Results The most affected age groups were between 0 and 9 years old and between 30 and 49 years old, with an accentuated decrease in incidence starting at the age of 70 years old. The frontal lobe was the most affected area, followed by the temporal and parietal lobes. Astrocytic tumors accounted for 64.3% of cases, followed by embryonal tumors (18.2%), and ependymal tumors (7.4%). Among the astrocytic tumors, astrocytoma, not otherwise specified (NOS), and glioblastoma, NOS corresponded to 82.2% of the cases. Among embryonal tumors, medulloblastoma accounted for 71.9% of the cases.

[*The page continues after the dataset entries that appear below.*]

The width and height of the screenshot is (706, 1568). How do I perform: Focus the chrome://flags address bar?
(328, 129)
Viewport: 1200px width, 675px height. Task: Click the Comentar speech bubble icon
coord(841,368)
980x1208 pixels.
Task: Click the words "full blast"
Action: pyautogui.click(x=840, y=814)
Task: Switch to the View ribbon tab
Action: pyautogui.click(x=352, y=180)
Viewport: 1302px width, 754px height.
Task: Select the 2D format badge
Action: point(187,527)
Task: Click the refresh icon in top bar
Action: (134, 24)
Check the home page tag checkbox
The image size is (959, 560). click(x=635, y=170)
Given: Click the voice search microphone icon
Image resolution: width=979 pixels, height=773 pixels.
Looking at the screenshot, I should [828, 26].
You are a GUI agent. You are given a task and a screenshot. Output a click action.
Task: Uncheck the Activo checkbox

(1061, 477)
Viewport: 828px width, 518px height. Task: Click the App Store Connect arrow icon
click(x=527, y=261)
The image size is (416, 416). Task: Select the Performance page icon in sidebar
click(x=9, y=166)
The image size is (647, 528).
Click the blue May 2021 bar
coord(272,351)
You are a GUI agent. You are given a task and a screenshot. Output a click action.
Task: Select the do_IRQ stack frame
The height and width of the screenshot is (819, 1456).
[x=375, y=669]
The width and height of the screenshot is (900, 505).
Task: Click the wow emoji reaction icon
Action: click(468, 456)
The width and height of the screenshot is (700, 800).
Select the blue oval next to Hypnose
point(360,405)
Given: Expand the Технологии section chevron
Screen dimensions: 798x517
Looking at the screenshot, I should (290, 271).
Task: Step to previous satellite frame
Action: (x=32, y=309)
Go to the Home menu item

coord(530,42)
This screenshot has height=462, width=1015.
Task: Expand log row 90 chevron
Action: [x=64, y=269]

Conclusion More epidemiological studies in this area, especially in the Northern region, are required to identify risk factors and allow prevention and early diagnosis.

Resumo

Objetivo Os tumores do sistema nervoso central (SNC) são considerados raros, com incidência de 3,4 casos a cada 100 mil indivíduos no mundo. Apesar de serem considerados raros, os tumores do SNC vêm ganhando importância epidemiológica devido ao aumento de sua incidência e mortalidade. No Brasil, há carência de pesquisas populacionais quando se trata de câncer no SNC, principalmente no Norte do país. Dessa forma, os autores objetivam traçar o perfil epidemiológico das neoplasias encefálicas malignas na região Norte de 2001 a 2013.

Métodos Os dados foram coletados dos Registros Hospitalares de Câncer do Instituto Nacional de Câncer (RHC-INCA) e estratificados em: procedência, gênero, faixa etária, localização primária detalhada e tipo histológico. Foram analisados 742 casos. A maioria dos pacientes teve procedência de cidades interioranas, e houve predominância do sexo masculino.

Resultados As faixas etárias mais acometidas foram de 0 a 9 anos e de 30 a 49 anos, com decréscimo acentuado a partir dos 70 anos. O lobo frontal foi o mais acometido, seguido pelos lobos temporal e parietal. Os tumores astrocíticos compuseram 64,3% do total, seguido pelos tumores embrionários (18,2%) e ependimários (7,4%). No grupo dos tumores astrocíticos, o astrocitoma, sem outra especificação (SOE), e o glioblastoma, SOE corresponderam a 82,2% dos casos. No grupo dos tumores embrionários, o meduloblastoma correspondeu a 71,9%.

Conclusão Ressalta-se a necessidade de mais estudos epidemiológicos nessa área, especialmente na região Norte, com vistas à identificação de fatores de risco, prevenção e diagnóstico precoce na população.